▶ [EXERCISE GOAL]: Would you transcribe the line that holds "Go to the 收发记录" and all the lines below it, through the final one, exactly and with nothing else?

• • • •

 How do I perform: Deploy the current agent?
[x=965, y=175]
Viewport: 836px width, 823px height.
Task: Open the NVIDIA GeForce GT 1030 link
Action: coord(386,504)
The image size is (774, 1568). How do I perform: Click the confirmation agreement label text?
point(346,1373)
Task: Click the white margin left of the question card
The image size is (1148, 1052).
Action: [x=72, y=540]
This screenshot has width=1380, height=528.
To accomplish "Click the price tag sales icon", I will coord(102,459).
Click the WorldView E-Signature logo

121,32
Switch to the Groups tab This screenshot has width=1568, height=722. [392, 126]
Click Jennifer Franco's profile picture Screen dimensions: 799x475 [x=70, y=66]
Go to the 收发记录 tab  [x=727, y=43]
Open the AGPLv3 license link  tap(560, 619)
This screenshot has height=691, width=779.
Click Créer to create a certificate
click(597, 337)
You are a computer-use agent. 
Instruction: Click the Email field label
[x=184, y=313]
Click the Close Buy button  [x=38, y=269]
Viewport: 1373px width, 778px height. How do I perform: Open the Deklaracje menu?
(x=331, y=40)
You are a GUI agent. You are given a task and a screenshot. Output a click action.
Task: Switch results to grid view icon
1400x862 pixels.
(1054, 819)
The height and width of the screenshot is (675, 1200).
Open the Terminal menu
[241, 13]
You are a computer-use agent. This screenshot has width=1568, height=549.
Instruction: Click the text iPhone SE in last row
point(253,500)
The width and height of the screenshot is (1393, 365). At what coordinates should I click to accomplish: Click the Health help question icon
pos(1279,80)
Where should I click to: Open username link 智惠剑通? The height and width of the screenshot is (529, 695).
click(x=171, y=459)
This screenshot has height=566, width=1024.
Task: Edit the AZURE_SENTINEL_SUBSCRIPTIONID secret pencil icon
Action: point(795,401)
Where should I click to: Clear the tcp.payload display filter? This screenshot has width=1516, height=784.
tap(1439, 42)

• • • •

▶ [YOUR SOLUTION]:
Go to the 收发记录 tab  [x=727, y=43]
Open the AGPLv3 license link  tap(560, 619)
This screenshot has height=691, width=779.
Click Créer to create a certificate
click(597, 337)
You are a computer-use agent. 
Instruction: Click the Email field label
[x=184, y=313]
Click the Close Buy button  [x=38, y=269]
Viewport: 1373px width, 778px height. How do I perform: Open the Deklaracje menu?
(x=331, y=40)
You are a GUI agent. You are given a task and a screenshot. Output a click action.
Task: Switch results to grid view icon
1400x862 pixels.
(1054, 819)
The height and width of the screenshot is (675, 1200).
Open the Terminal menu
[241, 13]
You are a computer-use agent. This screenshot has width=1568, height=549.
Instruction: Click the text iPhone SE in last row
point(253,500)
The width and height of the screenshot is (1393, 365). At what coordinates should I click to accomplish: Click the Health help question icon
pos(1279,80)
Where should I click to: Open username link 智惠剑通? The height and width of the screenshot is (529, 695).
click(x=171, y=459)
This screenshot has height=566, width=1024.
Task: Edit the AZURE_SENTINEL_SUBSCRIPTIONID secret pencil icon
Action: point(795,401)
Where should I click to: Clear the tcp.payload display filter? This screenshot has width=1516, height=784.
tap(1439, 42)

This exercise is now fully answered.